TASK STATEMENT: Decide whether each statement agrees with the abstract on MeCP2 overexpression in Xenopus neurons, answering yes or no and quoting the words that decide it: (a) MeCP2 overexpression raised the rates of branch addition and elimination; (b) postsynaptic site density in neurons expressing wt-hMeCP2 was similar to that of controls; (c) the study used the Xenopus laevis visual system as an in vivo model.

READING PASSAGE:

XB-ART-44999PLoS One January 1, 2012; 7 (3): e33153.
Cell-autonomous alterations in dendritic arbor morphology and connectivity induced by overexpression of MeCP2 in Xenopus central neurons in vivo.
Methyl CpG binding protein-2 (MeCP2) is an essential epigenetic regulator in human brain development. Mutations in the MeCP2 gene have been linked to Rett syndrome, a severe X-linked progressive neurodevelopmental disorder, and one of the most common causes of mental retardation in females. MeCP2 duplication and triplication have also been found to affect brain development, indicating that both loss of function and gain in MeCP2 dosage lead to similar neurological phenotypes. Here, we used the Xenopus laevis visual system as an in vivo model to examine the consequence of increased MeCP2 expression during the morphological maturation of individual central neurons in an otherwise intact brain. Single-cell overexpression of wild-type human MeCP2 was combined with time-lapse confocal microscopy imaging to study dynamic mechanisms by which MeCP2 influences tectal neuron dendritic arborization. Analysis of neurons co-expressing DsRed2 demonstrates that MeCP2 overexpression specifically interfered with dendritic elaboration, decreasing the rates of branch addition and elimination over a 48 hour observation period. Moreover, dynamic analysis of neurons co-expressing wt-hMeCP2 and PSD95-GFP revealed that even though neurons expressing wt-hMeCP2 possessed significantly fewer dendrites and simpler morphologies than control neurons at the same developmental stage, postsynaptic site density in wt-hMeCP2-expressing neurons was similar to controls and increased at a rate higher than controls. Together, our in vivo studies support an early, cell-autonomous role for MeCP2 during the morphological differentiation of neurons and indicate that perturbations in MeCP2 gene dosage result in deficits in dendritic arborization that can be compensated, at least in part, by synaptic connectivity changes.

DATA PROVIDED:
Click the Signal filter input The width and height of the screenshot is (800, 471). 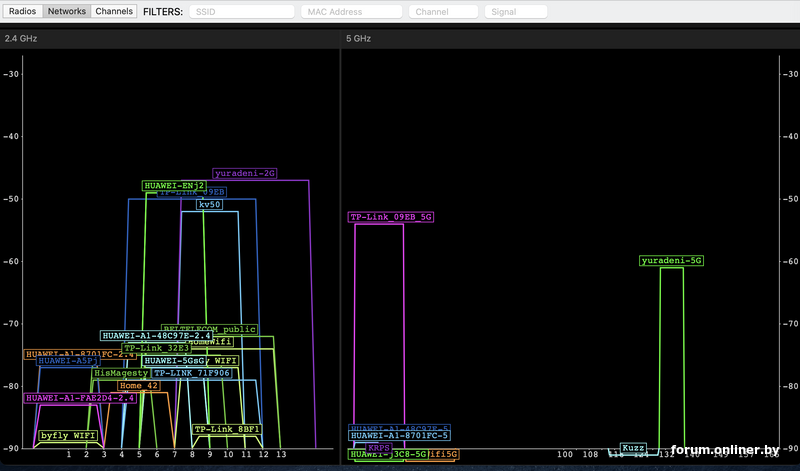click(516, 12)
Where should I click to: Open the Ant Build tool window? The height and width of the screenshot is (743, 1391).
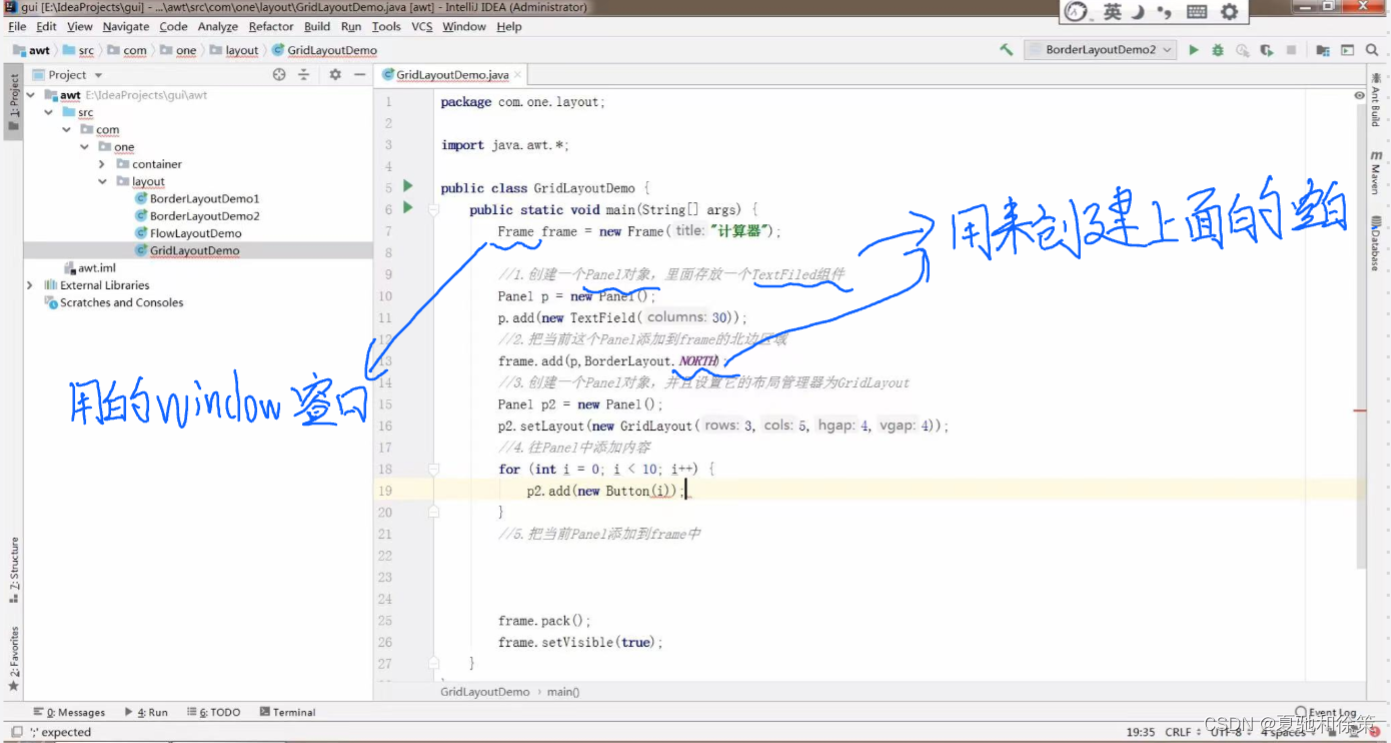coord(1377,105)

WRITTEN ANSWER:
(a) No: "decreasing the rates of branch addition and elimination over a 48 hour observation period"
(b) Yes: "postsynaptic site density in wt-hMeCP2-expressing neurons was similar to controls"
(c) Yes: "we used the Xenopus laevis visual system as an in vivo model"